Record high plantings

The current area planted under Rooibos is at a record high of 57 000ha – almost double that of a decade ago as more farmers, especially those in the Swartland region, have cleared existing farmland to make way for Rooibos.

According to Vorster, the sector is also attracting more growers, especially grain farmers who are looking to diversify, since Rooibos is a hardy, dry land crop which is generally less affected by drought when compared to other rain dependent crops.

Vorster says Rooibos farmers took various steps to proactively manage supply in the face of the severe drought that plagued the Western Cape over the past few years, by implementing more sustainable farming practices, removing water-thirsty alien invasive plants in the vicinity of fields and limiting pest and disease outbreaks.
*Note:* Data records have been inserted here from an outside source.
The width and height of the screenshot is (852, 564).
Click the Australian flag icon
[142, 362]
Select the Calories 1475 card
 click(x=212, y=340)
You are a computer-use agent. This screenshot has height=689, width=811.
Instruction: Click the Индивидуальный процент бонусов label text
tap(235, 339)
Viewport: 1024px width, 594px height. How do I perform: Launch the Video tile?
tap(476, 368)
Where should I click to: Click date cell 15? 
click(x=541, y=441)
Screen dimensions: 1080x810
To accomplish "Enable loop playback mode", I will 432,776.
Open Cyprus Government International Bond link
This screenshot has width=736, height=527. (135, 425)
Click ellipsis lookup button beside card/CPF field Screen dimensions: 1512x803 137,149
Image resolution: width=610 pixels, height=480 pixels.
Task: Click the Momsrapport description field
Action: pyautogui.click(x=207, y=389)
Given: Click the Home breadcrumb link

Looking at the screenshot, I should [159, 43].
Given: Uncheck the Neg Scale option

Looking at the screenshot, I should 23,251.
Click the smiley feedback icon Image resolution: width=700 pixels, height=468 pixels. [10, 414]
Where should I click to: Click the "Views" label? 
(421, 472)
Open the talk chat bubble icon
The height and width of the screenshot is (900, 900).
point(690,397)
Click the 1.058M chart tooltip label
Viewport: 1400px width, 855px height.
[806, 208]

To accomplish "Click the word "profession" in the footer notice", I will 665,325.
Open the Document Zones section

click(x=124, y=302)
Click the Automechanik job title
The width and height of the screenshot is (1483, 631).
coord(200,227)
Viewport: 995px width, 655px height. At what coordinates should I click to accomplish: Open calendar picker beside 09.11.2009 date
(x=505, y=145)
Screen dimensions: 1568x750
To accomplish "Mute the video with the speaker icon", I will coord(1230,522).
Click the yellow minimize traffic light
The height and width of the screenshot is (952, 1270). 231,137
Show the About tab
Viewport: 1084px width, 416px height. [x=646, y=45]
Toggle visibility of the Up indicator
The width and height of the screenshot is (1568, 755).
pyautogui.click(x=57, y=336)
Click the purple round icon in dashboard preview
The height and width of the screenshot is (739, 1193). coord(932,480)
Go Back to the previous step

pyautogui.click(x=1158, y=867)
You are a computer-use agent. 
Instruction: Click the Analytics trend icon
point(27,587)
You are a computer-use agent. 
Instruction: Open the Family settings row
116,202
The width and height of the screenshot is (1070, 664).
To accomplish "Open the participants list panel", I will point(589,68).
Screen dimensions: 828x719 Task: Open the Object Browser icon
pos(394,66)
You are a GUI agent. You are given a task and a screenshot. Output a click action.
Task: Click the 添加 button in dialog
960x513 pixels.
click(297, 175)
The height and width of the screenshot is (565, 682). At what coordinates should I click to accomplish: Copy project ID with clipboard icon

“Even though Rooibos farmers are accustomed to periods of drought, since the region is considered a semi-desert, harvests are not immune to the effects of climate change. Yet, based purely on the average rainfall for the past year, we should see an improvement in crop size in 2019,” says Vorster.

Some more good news includes government’s recent approval to raise the Clanwilliam Dam wall by 13 meters. The move will treble the dam’s storage capacity and provide farmers in the area with a more secure water supply. Construction on the project commenced last month and should take about five years to complete.

The Rooibos industry currently employs an estimated 8 000 farmworkers and additional employment is created in upstream activities, such as processing, packaging and retailing. 

About half (between 6 000 and 7 000 tonnes) of Rooibos is consumed locally, while the balance is exported to more than 30 countries, including Germany, the Netherlands, Japan, the UK and US.